MR. RHODES: I'd just say a version of what I said before, which is that would be an option that we would consider, because the President does not view these negotiations as having a goal of keeping U.S. troops in Afghanistan. He views these negotiations as in service of the two missions, security missions identified post-2014 -- again, counterterrorism particularly focused on al Qaeda and its affiliates, and training and equipping of ANSF.
So that's the objective. The U.S. does not have an inherent objective of X number of troops in Afghanistan. We have an objective of making sure there's no safe haven for al Qaeda within Afghanistan and making sure that the Afghan government has a security force that is sufficient to ensure the stability of the Afghan government and the denial of that safe haven. So that's what guides us and that's what causes us to look for different potential troop numbers or not having potential troops in the country.
Now, with the Afghans we'll be discussing how to best achieve those missions consistent with I think Afghanistan's shared interest in a partnership with the United States. I think we both agree, both our countries agree that there is an interest in an enduring partnership between the United States and Afghanistan. Afghans need to know that as they stand up for their security, they won't stand alone. And so, therefore, they know, for instance, that there is going to be sufficient resources from the U.S. and international community for their security forces after 2014. They need to know that there's going to be continued equipping of their security forces, because there's simply no way that they could do that, for instance, on their own as soon as 2015.

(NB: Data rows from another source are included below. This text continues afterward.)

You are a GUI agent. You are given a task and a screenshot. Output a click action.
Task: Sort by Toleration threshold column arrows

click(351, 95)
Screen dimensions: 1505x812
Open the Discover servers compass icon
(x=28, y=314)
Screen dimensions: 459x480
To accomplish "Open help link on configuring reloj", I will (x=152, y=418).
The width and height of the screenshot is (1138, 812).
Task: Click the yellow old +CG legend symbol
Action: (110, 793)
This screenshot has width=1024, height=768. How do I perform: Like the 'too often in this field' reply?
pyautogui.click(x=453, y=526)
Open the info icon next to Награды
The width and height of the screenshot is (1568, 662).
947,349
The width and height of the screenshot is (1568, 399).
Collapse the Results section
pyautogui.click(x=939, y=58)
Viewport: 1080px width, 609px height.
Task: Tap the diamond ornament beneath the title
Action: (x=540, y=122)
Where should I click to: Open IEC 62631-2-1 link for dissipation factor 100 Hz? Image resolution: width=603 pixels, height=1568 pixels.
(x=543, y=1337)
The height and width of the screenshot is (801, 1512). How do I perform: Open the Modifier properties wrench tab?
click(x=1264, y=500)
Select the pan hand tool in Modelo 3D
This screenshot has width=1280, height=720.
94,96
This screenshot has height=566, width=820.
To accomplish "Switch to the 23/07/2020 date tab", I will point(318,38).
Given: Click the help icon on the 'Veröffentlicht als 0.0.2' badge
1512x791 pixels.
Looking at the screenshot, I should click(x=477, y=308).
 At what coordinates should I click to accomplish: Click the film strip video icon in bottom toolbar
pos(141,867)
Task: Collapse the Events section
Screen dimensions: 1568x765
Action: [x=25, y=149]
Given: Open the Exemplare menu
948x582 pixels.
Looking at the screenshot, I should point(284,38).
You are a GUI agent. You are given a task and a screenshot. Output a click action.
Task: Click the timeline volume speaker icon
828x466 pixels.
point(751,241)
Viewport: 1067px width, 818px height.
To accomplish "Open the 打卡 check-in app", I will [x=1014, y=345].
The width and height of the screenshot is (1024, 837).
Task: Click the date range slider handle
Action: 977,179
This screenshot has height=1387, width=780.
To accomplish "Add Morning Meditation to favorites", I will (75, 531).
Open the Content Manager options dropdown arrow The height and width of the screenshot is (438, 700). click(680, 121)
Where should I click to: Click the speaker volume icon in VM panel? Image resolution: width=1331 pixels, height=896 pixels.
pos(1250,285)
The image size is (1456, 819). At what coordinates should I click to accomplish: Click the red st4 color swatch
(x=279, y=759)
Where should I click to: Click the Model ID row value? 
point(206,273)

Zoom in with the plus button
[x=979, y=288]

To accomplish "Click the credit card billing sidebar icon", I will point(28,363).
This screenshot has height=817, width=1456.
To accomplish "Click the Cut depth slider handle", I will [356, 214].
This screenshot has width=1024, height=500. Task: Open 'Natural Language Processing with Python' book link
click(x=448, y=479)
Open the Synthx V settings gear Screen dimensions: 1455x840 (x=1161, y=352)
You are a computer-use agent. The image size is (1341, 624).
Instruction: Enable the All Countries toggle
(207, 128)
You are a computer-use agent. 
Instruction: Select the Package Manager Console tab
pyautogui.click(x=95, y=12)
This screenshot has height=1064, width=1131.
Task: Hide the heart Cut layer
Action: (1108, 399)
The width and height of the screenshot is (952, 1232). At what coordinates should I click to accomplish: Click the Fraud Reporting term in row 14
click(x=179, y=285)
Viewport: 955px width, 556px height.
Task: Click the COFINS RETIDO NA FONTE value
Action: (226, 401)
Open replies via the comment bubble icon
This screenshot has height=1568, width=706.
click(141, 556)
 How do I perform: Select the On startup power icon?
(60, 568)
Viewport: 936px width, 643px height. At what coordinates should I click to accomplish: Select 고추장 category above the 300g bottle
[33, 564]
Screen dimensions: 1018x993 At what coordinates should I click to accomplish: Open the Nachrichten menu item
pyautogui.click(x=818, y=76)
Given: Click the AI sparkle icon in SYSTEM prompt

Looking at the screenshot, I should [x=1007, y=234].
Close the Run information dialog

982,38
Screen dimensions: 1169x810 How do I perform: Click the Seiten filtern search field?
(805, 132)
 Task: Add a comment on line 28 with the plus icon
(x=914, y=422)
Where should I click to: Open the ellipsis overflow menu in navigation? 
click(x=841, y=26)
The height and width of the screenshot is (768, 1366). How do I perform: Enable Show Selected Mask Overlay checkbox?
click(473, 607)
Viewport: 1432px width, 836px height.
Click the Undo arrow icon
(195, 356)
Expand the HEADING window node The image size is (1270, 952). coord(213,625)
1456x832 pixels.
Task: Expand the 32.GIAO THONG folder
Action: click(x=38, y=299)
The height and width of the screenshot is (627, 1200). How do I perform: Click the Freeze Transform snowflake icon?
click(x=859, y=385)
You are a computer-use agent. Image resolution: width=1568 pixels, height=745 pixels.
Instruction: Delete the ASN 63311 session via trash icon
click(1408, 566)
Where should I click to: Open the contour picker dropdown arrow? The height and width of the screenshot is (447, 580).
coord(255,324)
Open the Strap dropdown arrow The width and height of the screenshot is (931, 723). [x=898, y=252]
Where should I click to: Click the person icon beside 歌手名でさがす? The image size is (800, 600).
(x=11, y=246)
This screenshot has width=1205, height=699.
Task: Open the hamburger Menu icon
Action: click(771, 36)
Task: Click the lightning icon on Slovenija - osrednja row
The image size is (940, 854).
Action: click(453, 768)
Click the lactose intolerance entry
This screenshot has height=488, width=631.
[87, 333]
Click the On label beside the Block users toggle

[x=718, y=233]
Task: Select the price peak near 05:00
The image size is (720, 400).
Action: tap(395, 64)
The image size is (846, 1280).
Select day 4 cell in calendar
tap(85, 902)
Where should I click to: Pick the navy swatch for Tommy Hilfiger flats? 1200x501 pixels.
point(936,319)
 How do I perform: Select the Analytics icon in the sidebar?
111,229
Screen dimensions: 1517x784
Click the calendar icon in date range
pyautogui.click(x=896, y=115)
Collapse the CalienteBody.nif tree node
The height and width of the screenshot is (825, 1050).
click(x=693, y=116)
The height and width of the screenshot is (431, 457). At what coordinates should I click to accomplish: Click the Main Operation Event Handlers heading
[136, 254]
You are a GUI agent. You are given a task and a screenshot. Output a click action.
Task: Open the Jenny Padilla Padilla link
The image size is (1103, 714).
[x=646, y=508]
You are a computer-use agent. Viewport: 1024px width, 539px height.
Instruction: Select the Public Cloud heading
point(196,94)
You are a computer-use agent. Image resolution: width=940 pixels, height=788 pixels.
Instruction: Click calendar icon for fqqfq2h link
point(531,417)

So we know that we have an interest in an enduring partnership. We also know we have an interest in Afghans having full sovereignty and full ownership over the affairs of their country. And so, how we balance and achieve those objectives -- Afghan sovereignty, Afghanistan is fully responsible for its security, denial of a safe haven to al Qaeda -- those are the guiding factors for the BSA negotiations. And, again, we'll look at a range of options for how we might achieve that. Some of those options would include different levels of U.S. troops.
But, again, it is not an objective in and of itself to have a certain number of troops.
GENERAL LUTE: The only thing I would add is that the key variables here in terms of where we will end up in post-2014 are the strength and resilience of al Qaeda, the development of Afghan capacity, and the authorities we were granted. So we're working on all of those.
The campaign against al Qaeda continues. We have two years between now and the end of 2014. We've made a lot of progress against al Qaeda, but the job is not done. So that remains a variable.
The Afghan National Security Forces are a work in progress. Again, we've made a lot of progress over the last three or four years, but they're not -- that's not a completed task. So how much more progress do we make in the next two years -- that will be a key variable in terms of where we end up in 2015.
And then, finally, the authorities granted. As we know from our Iraq experience, if there are no authorities granted by the sovereign state, then there is not room for a follow on a U.S. military mission.
So there are a lot of variables in play. We're working on all of them. And one of the key things we want to do is consult with our Afghan partners this week.